|Irrelevant. Also, accidentally awesome result from a search titled, "Plans Gone Wrong."|
Late last season, the Portland Timbers may or may not have made The Switch, aka, the subtle little coaching decision that set them off on two months’ worth of success and, ultimately, an MLS Cup. I’ve torn this idea apart in earlier posts, so elaborating on it now, well past the date of its relevance…my point is, Portland has moved on, for good or ill, and so shall I.
When mid-season loomed into view, and with results not being all they could be, a few teams adjusted how they fielded their players in order to fix this eternally-recurring slip here or boost this danger there. Here, I want to focus on the teams who made one specific move to shore up their respective defenses, specifically by moving to the 4-1-4-1. A couple teams have gone this way, DC United by dropping Marcelo Sarvas behind Nick DeLeon and (on a good day) Luciano Acosta, and the Houston Dynamo did it by parking Collen Warner on top of their oft-shaky back four. One other team went this way and with far, far better results than the two just named: here, I’m talking about New York City FC and Andoni Iraola.
As Cody pointed out during the podcast, this wasn’t a complicated choice. So long as NYCFC insists on fielding the elderly (Andrea Pirlo/Frank Lampard), they’re going to need cover, i.e. someone to do the running they won’t, or can’t so long as they want to remain forward-looking and/or relevant. It’s working pretty well so far – four straight games worth of better-than-OK results (also called wins) – prior to NYCFC’s recent loss to Sporting KC…of which, I know nothing.
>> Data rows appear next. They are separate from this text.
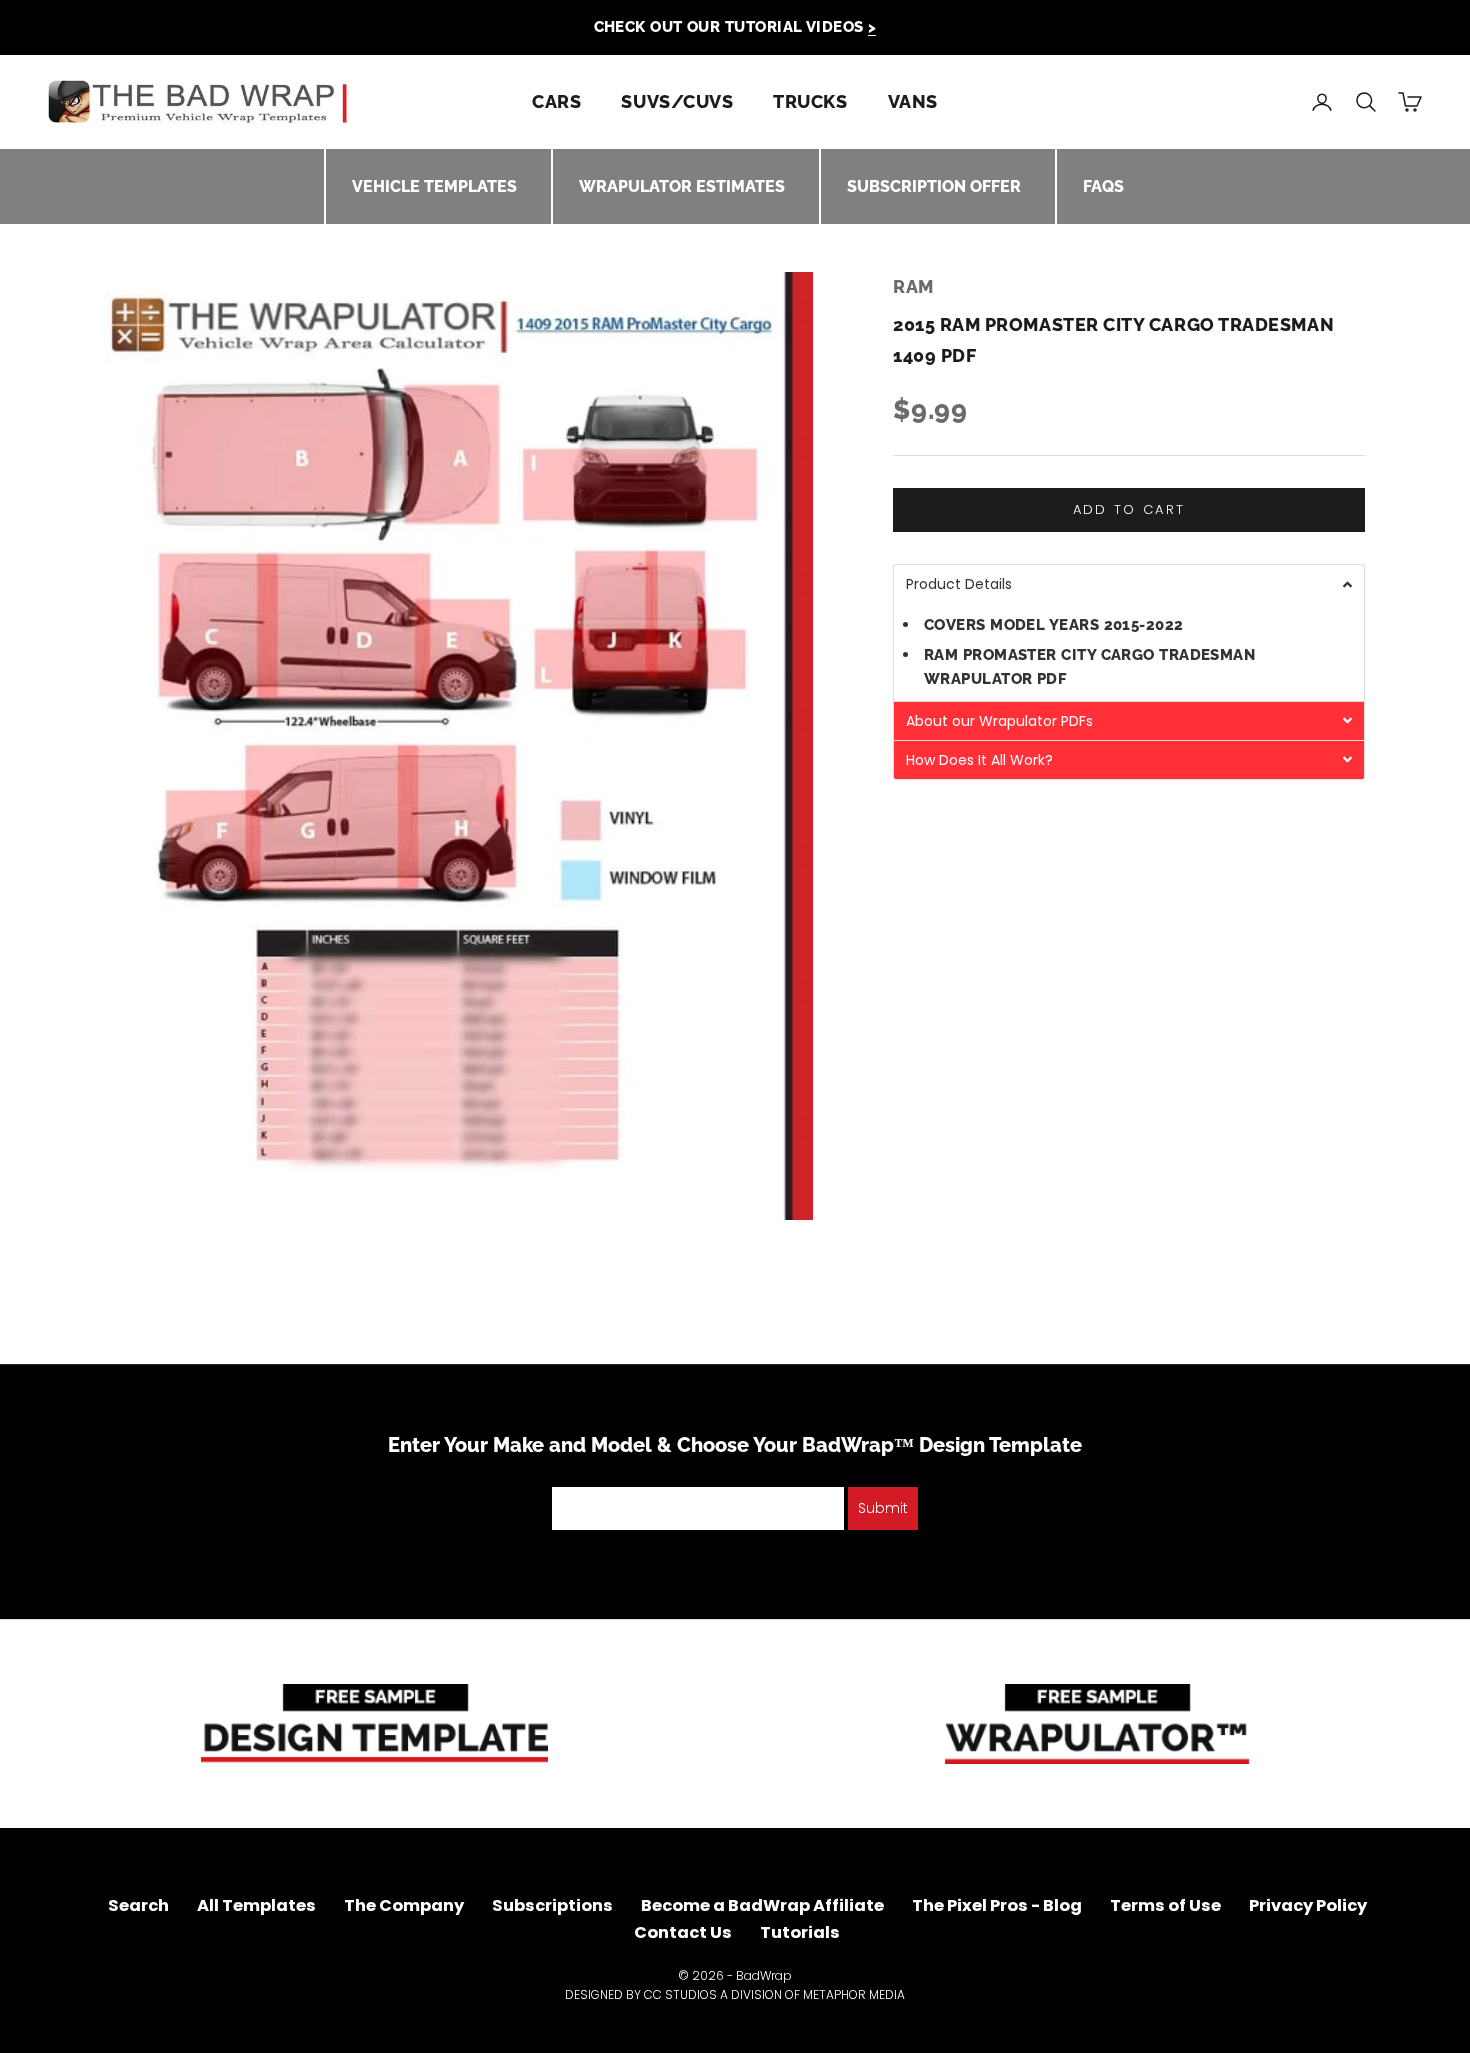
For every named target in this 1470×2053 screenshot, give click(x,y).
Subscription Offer (934, 186)
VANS (913, 101)
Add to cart (1129, 510)
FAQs (1103, 186)
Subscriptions (552, 1905)
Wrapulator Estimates (682, 186)
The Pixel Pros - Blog (997, 1905)
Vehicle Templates (434, 186)
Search (138, 1905)
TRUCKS (810, 101)
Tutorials (800, 1932)
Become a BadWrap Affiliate (762, 1905)
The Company (404, 1905)
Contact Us (683, 1932)
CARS (556, 101)
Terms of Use (1165, 1905)
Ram (913, 286)
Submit (883, 1508)
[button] (1129, 584)
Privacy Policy (1308, 1905)
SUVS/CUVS (677, 101)
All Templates (256, 1905)
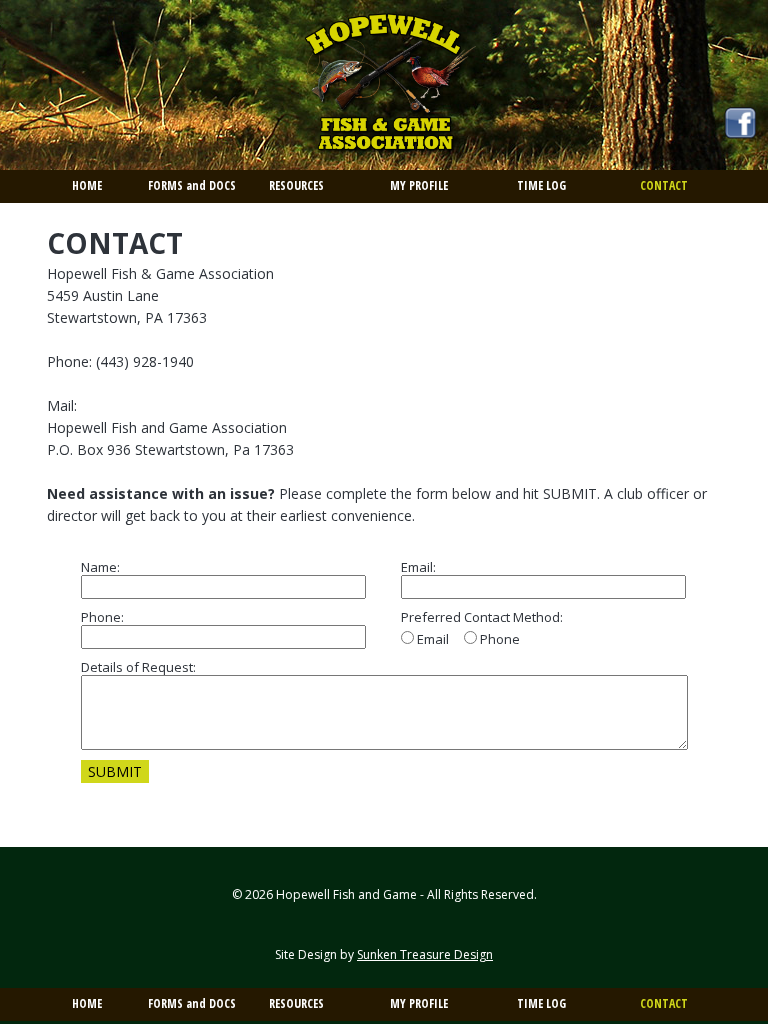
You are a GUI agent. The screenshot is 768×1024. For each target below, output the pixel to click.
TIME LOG (541, 185)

For what it’s worth, I’m happy for New York Junior. They’ve given fans a good share of pleasant moments, but, overall, they’ve had a pretty terrible time in MLS. So, happy for them in the here and now. So long as it doesn’t get immediately keep the Portland Timbers from walking toward a second coronation, I don’t care if they win MLS Cup…
…and there’s the warning. Of all the myths that persist about MLS, none will ever live as long as the promise of getting hot at the right time and winning it all. On the surface, this has been the Los Angeles Galaxy’s M.O. for most of the 2000s; it’s part of what propelled Portland to MLS Cup in 2015, but that’s where the caveat comes from. (Also, there’s a corollary, one that NYCFC happens to have filled – e.g. doing well enough all year to make that late run matter.)
When Portland came into 2016 as reigning champions, fans could be forgiven for expecting that, finally, the Timbers wouldn’t endure another cold start to the season. In spite of the opening day win at Columbus, nope, didn’t happen: March sucked just as much as it does every season, if not a little more thanks to expectations. No one’s really sure as to why the Timbers reverted to type – well, beyond the obvious, e.g. it’s what they do. Another argument came along, and it’s one that applies to NYCFC: Teams will study what New York has done with their midfield, and they’ll start game-planning against it – e.g. can they get Iraola to cheat toward covering Pirlo and then switch to the other side in the middle third? Simplistic as that might be, the teams NYCFC will play have the time, energy and professional interest to review the tape for holes and they will find them.